WASHINGTON, D.C. (AP) — What do traffic signals and street lights have to do with offering a new television service?
That is a question federal regulators will explore as they review whether some communities are requiring phone or cable companies to pay for unrelated projects in return for allowing the companies to offer TV services to residents.
The FCC voted unanimously Nov. 3 to look at the issue, with all four commissioners stressing the importance of competition in the cable market.
“New video entrants, regardless of the technology they employ, should be encouraged — not impeded from entry,” FCC chairman Kevin Martin said.
Cable operators long have had to negotiate franchise agreements with each city they serve. Now phone companies are having to do the same as they begin to offer video services.
Phone companies have complained the process takes far too long, up to 18 months in some cases.
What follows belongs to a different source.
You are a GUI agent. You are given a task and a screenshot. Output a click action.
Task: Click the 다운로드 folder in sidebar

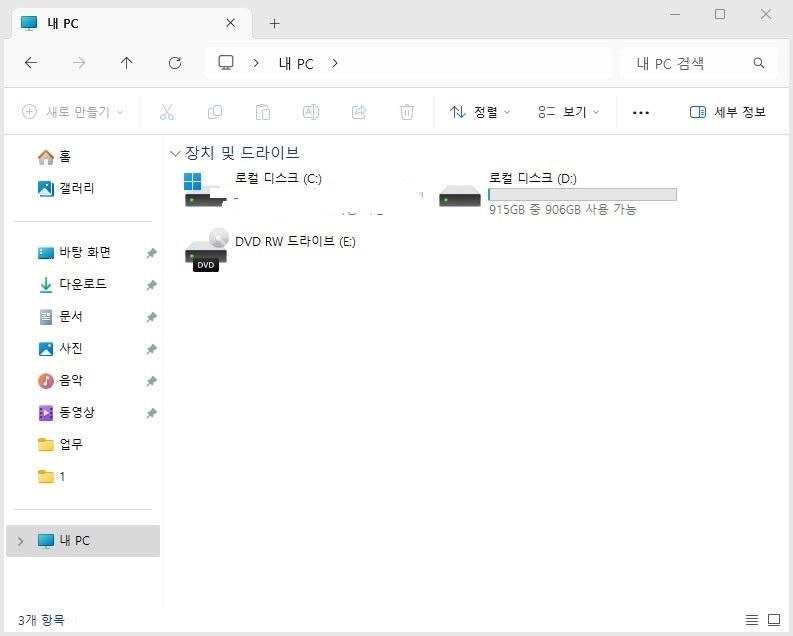(x=82, y=284)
They lay some of the blame with local officials for making what the phone companies consider outrageous demands that drag out negotiations.
In one community, for example, officials want Verizon Communications Inc. to connect all of the local traffic signals with fiber, according to a company filing with the FCC.
Another town wants Verizon to provide funds so the community can purchase street lights from the local power company.
Neither community was identified in the Verizon filing.
While voting for the FCC review, the agency’s two Democratic commissioners — Michael Copps and Jonathan Adelstein — emphasized that local officials have a critical role in contract negotiations.
“We should not and indeed cannot usurp for ourselves the authority granted by Congress to local governments,” Adelstein said.
Cable companies say the franchising process has worked well over the past 20 years and that the demands the phone companies are complaining about are rare.
Representatives of local franchise authorities say the phone companies are trying to skirt obligations such as ensuring that services are offered in lower-income areas as well as affluent ones.
The FCC action is the result of efforts by big phone companies to “largely avoid the established local franchising process,” said Libby Beaty, executive director of the National Assn. of Telecommunications Officers and Advisors.
The phone companies deny that and are hoping that the FCC, Congress or state governments will intervene to speed the contracting process.
In Texas, the phone companies won a legislative victory in August when state lawmakers passed a bill allowing the carriers to get a license for television service from the state rather than having to contract with each city they want to serve.
Verizon launched its first television service in September in the Dallas suburb of Keller. The company has contracts to offer video services in about 30 other areas in Texas, California, Florida, Virginia, Massachusetts and New York.
Rival phone company SBC Communications Inc. also is upgrading its network for video, and plans to launch its own TV service in early 2006.